Nerea Suárez García1* Yago Basanta Calderón2, Iván Baamonde de la Torre2, Manuel Díaz Tíe2

1Department of General Surgery, Hospital Arquitecto Mardice, Spain

2 General Surgery Department, Hospital Arquitecto Mardice, Spain


*Corresponding author: Nerea Suárez García, Department of General Surgery, Hospital Arquitecto Mardice, Spain, Email: [email protected]  


Received Date: 25 November, 2020; Accepted Date: 27 November, 2020; Published Date: 28 November, 2020

No Abstract

Primary peritoneal serous carcinoma (PPSC) is a rare entity, although it is the most frequent histological subtype of primary peritoneal neoplasms. It was described in 1959 by Swerdlow, who described it as a multifocal systemic disease derived from peritoneal mesothelium and ovarian epithelium. During embryonic development the ovarian epithelium originates from the cell mesothelium as well as the peritoneal mesothelium, this is the reason why they have similar histological characteristics [1-4].

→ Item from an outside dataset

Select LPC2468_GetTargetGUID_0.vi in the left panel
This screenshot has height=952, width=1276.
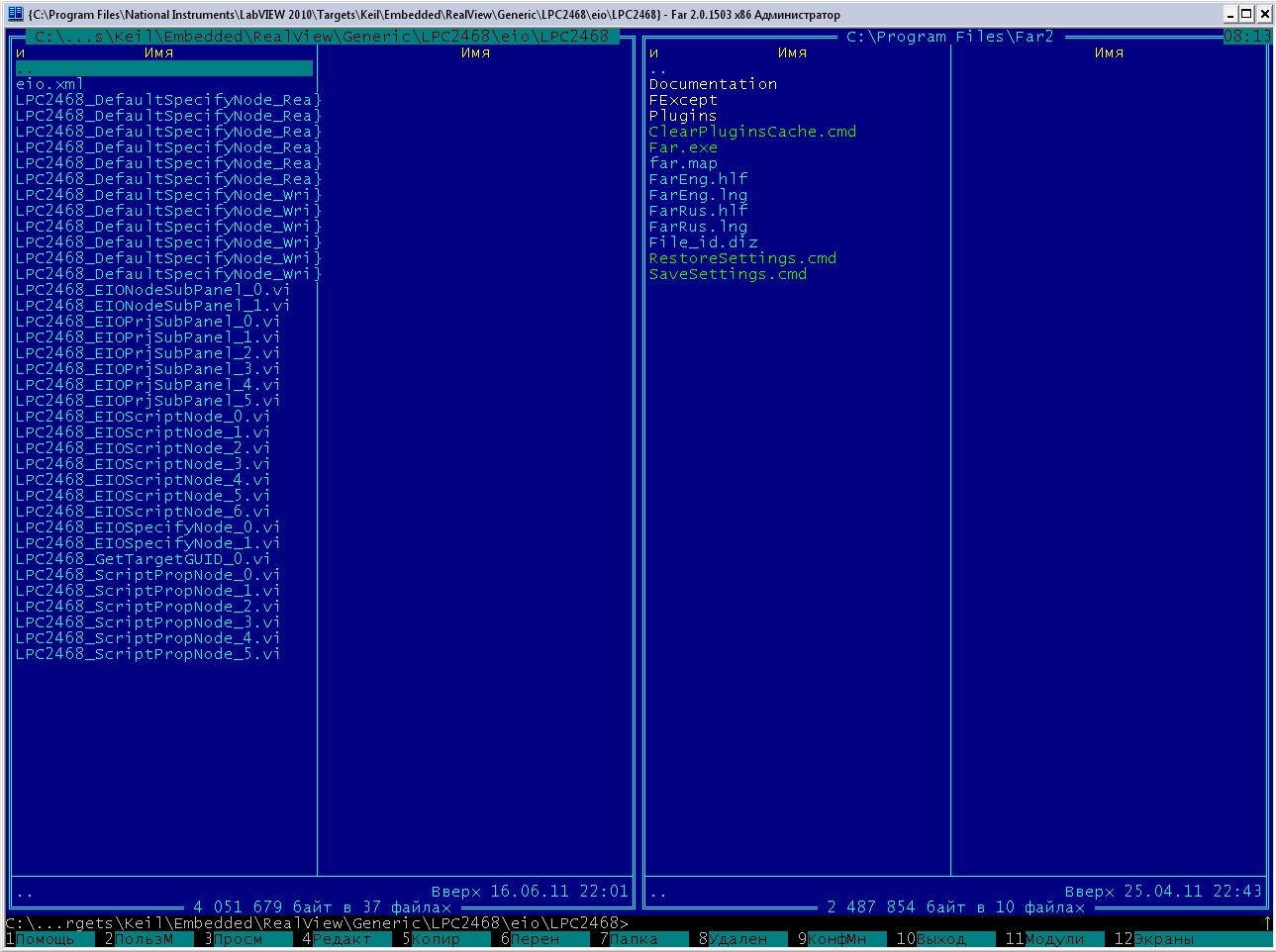tap(143, 559)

CSPP is histologically indistinguishable from serous adenocarcinomas of the ovary or tubes. To diagnose it, the criteria used by the Gynecology Oncology Group is usually followed [1,4,5]:

  1. Histologically compatible with serous cell carcinoma.
  2. Ovaries of normal size, with diameter < 5cm or enlarged because of a benign mass.
  3. Extra-ovarian involvement greater than ovarian
  4. Superficial ovarian involvement or stromal invasion smaller than 5 x 5 mm.

It usually appears in postmenopausal women with non-specific symptoms such as abdominal pain and distention or ascites. Mutations in the BRCA gene are risk factors for its development. In CT, ascites, peritoneal thickening and omental infiltration can be evidenced, and analytically it is frequent to associate elevation of the CA 125 tumor marker. Diagnostic laparoscopy/laparotomy plays a very important role in this type of tumor. The differential diagnosis must be made with high-grade tumors of the tubes or ovaries and carcinomas of the colon and stomach. It should also be differentiated from other primary peritoneal tumors such as mesothelioma [1-5].

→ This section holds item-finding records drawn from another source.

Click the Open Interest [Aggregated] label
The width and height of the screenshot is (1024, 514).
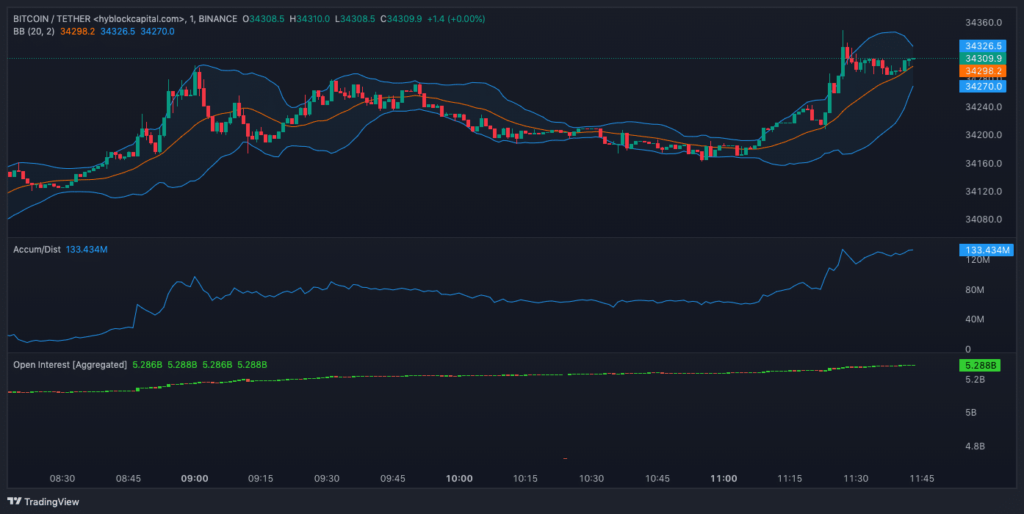[x=70, y=364]
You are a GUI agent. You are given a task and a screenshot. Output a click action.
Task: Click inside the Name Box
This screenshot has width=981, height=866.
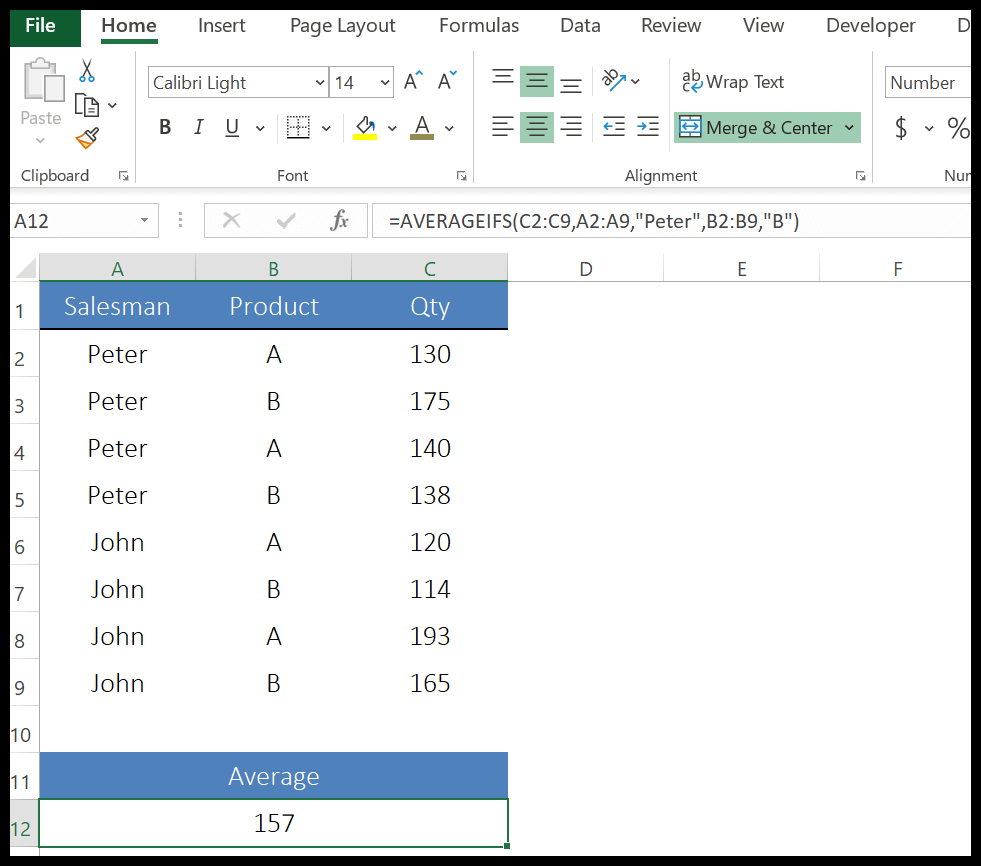point(70,220)
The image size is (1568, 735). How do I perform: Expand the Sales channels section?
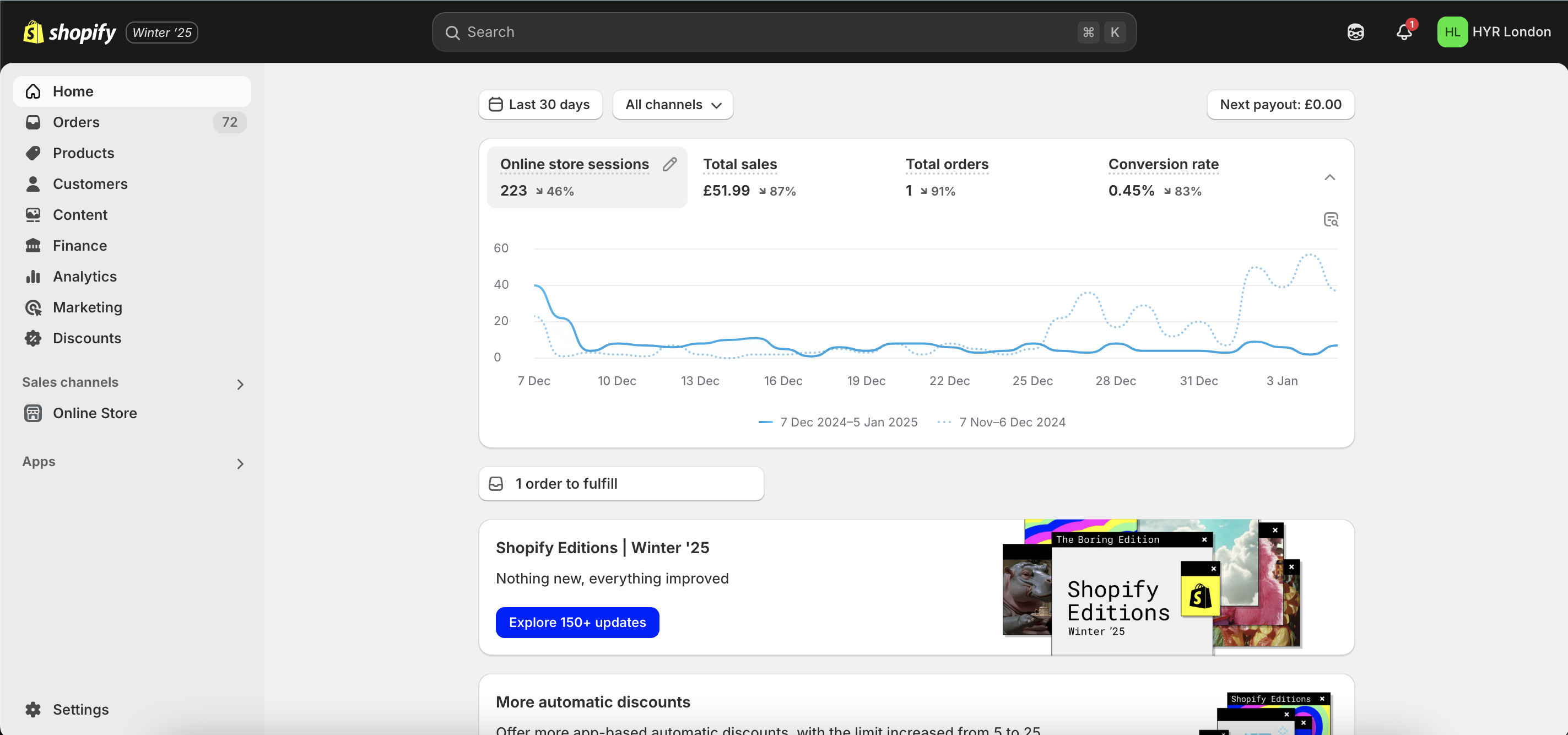click(239, 383)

Therefore, PPSC should be suspected in those patients who present diffuse peritoneal involvement on CT, ascites, CA 125 elevation and normal ovarian size [3,5].

As for treatment, it follows the same guidelines as peritoneal carcinomatosis: it is a combination of chemotherapy with platinum regimens (carboplatin and paclitaxel as first line, as in ovarian carcinoma) and cytoreductive surgery accompanied by hypertermic intraperitoneal chemotherapy (HIPEC) [1-5].

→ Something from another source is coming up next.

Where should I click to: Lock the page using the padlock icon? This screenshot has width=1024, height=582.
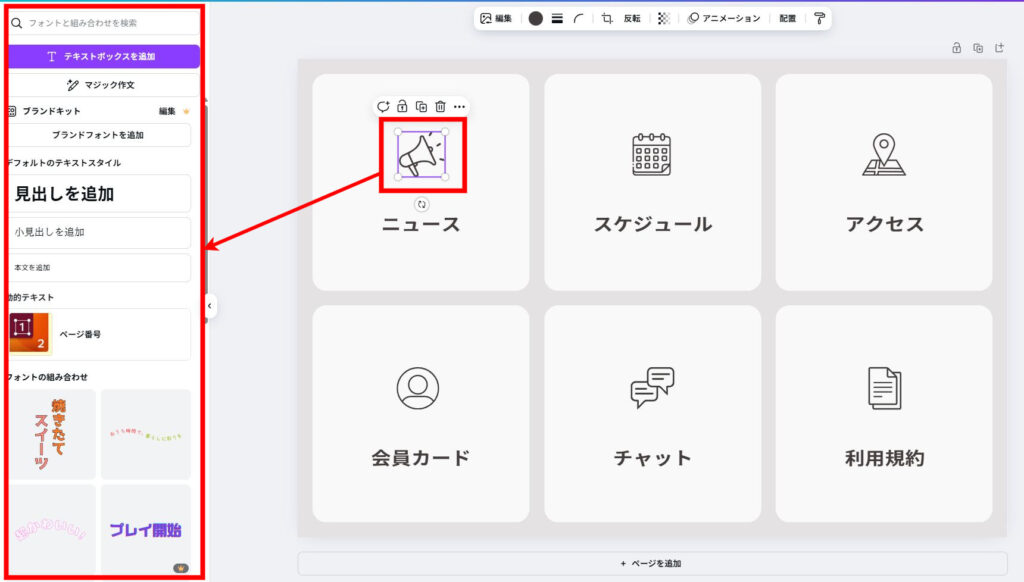click(x=956, y=47)
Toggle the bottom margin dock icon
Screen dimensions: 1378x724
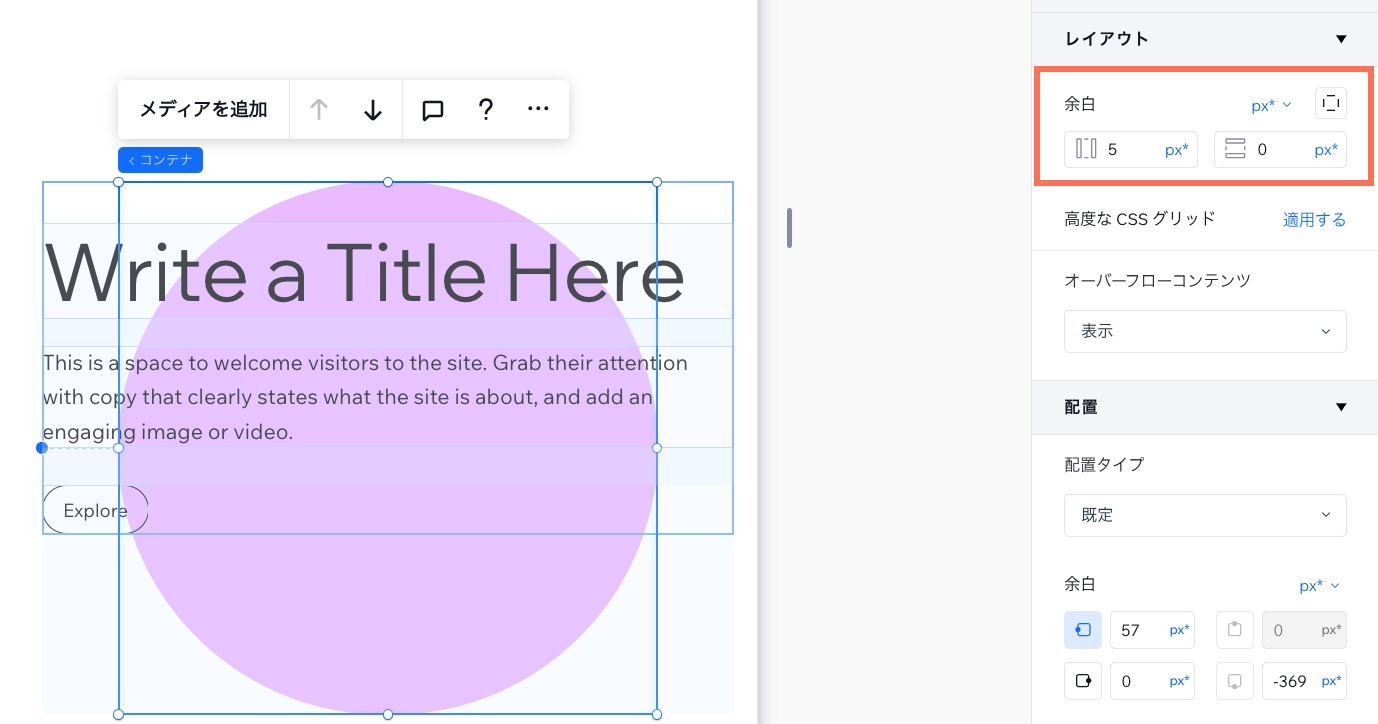point(1235,681)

We present a clinical case of a 55-year-old woman with symptoms of months of evolution with predominantly postprandial abdominal pain and progressive abdominal distension. Within her clinical record, we highlight the follow-up in the Cancer Genetic Risk Unit (family history of mother with endometrial and breast cancer, sister with ovarian cancer and maternal aunt with breast cancer) with negative BCRA1/2 genetic study. Among the preoperative studies, abdominal ultrasound was performed with abundant ascites of serous fluid and negative cytology, abdominal-pelvic CT showing peritoneal thickening mainly in the pelvis, gynecological ultrasound and abdominopelvic MRI without presenting other alterations. In the preoperative analysis she presented elevation of CA 125 (554 U/mL) in the determination of tumor markers.

The Multidisciplinary Committee on Abdominal Tumors decided to perform a diagnostic exploratory laparoscopy with multiple biopsies. Intraoperatively, the presence of abundant free liquid (approximately one litre), lesions in the right hypochondrium peritoneum compatible with peritoneal carcinomatosis, yellowish plates with a fibrin-like appearance in Douglas [Figure 1] and hyperemic major omentum with a nodular appearance were observed. Liver, stomach, small bowel, colon, uterus, tubes and ovaries were normal in appearance. In the anatomopathological study of peritoneal and omentum biopsies were reported as primary peritoneal serous carcinoma (high histological grade) with negativity for BRCA1 and BRCA2 in the genomic study of mutations [Figure 2]. Ascitic fluid cytology was negative.

Neoadjuvant with carboplatin + paclitaxel was finally proposed by administering three cycles.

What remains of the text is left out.